Educational achievement is not only important from an individual perspective, given its critical link to social and economic success,1-3 but it is also relevant from a public health and societal perspective. Education is one of the strongest predictors of health4 and is associated with a country’s ability to increase its standard of living, compete in global markets, and promote participation in civic affairs.5-7
The age at onset of a disorder is an important factor in predicting the course of illness and psychosocial outcomes, including education;8,9 early-onset psychiatric disorders can lead to truncated educational attainment.10-12 There is some evidence from cross-sectional studies that children and adolescents with psychiatric disorders are at increased risk for underachieving in school or dropping out prematurely compared with the general population.10,13 However, little is known about the association of obsessive-compulsive disorder (OCD) with educational attainment.
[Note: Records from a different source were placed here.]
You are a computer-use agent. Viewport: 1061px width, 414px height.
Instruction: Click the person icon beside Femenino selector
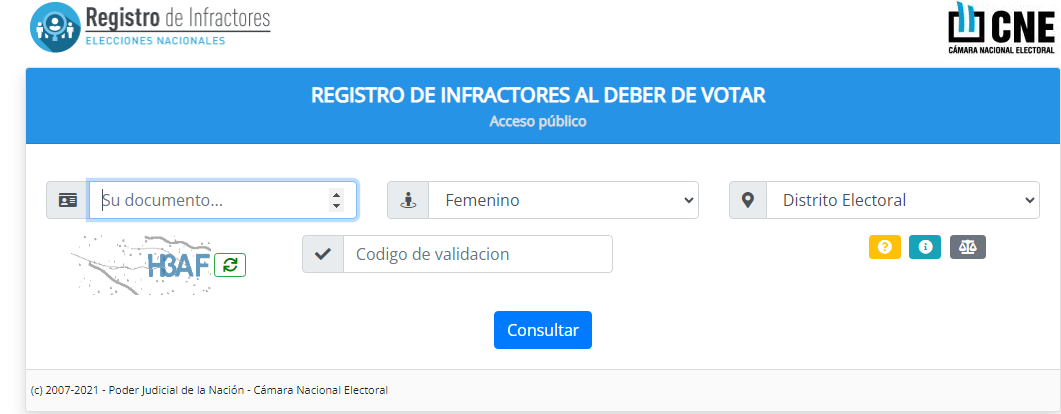click(408, 200)
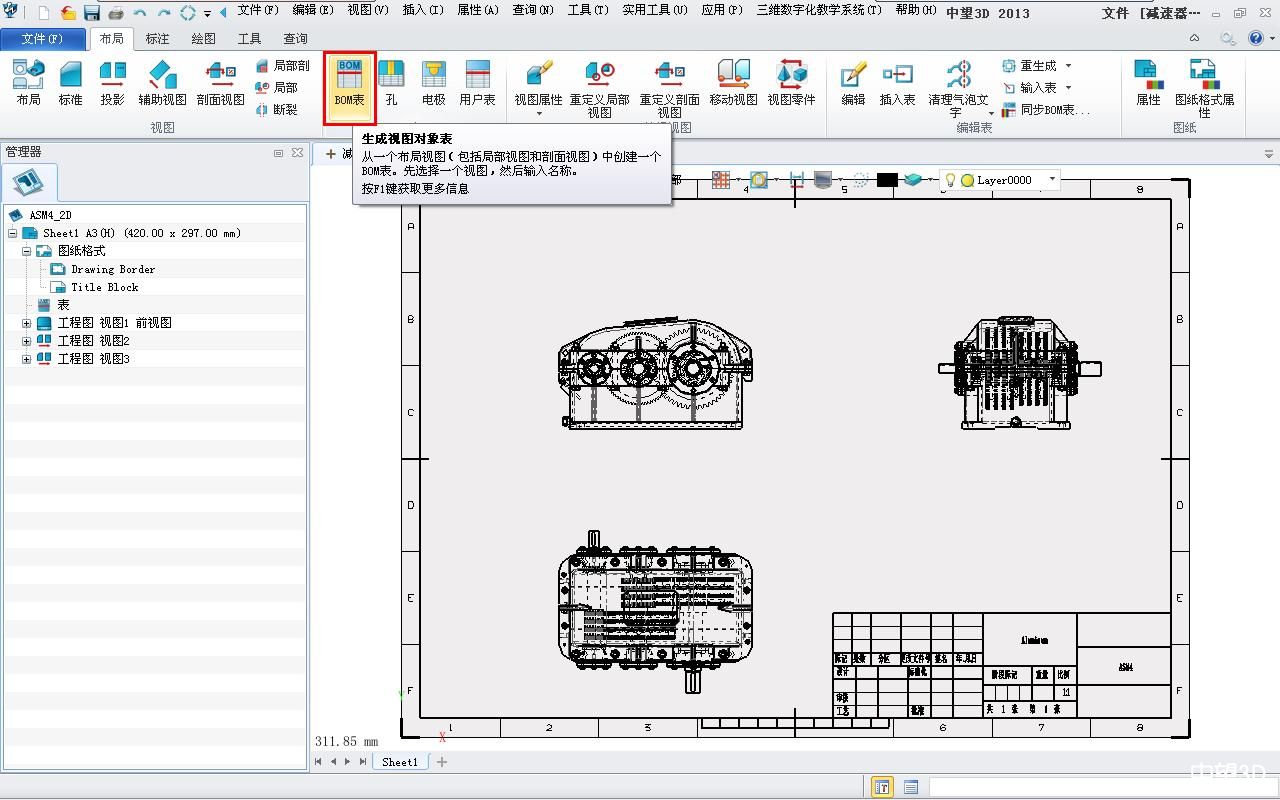Click the 同步BOM表 button

click(x=1046, y=110)
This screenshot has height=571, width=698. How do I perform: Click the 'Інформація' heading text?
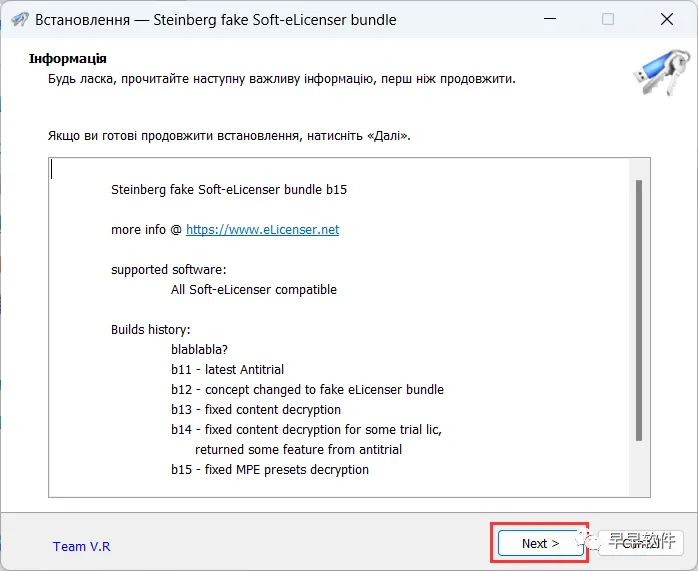click(68, 59)
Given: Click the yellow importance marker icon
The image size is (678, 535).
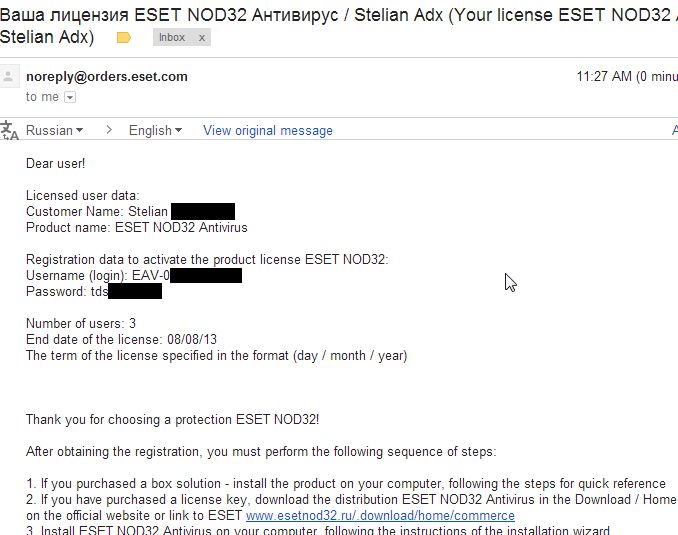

Obsessive-compulsive disorder is a relatively common psychiatric disorder. It has a lifetime prevalence of 2.3%,14 which is similar in both sexes;15 the disorder tends to follow a chronic waxing and waning course.16 One-third of patients with OCD develop the disorder before age 15 years, and about 50% report onset in childhood and adolescence.17 Clinical experience suggests that OCD might be negatively associated with the person’s education, not only in childhood and adolescence, but also in early adulthood. However, this topic has rarely been empirically investigated.
A handful of studies conducted in specialist pediatric OCD clinics have found impairments in self-reported or parent-reported educational outcomes.18-21 In addition, 2 cross-sectional studies of 3570 individuals by the National Survey of American Life found an association between OCD (n = 57) and fewer self-reported years of education.20,21 A study using data from the 2007 Australian National Survey of Mental Health and Wellbeing retrospectively examined the association of early-onset psychiatric disorders with the early termination of secondary education in 2055 people aged 20 to 34 years.22 The results showed that boys (but not girls) with early-onset OCD (before age 16 years) had higher school dropout rates compared with their unaffected counterparts (odds ratio [OR], 4.3).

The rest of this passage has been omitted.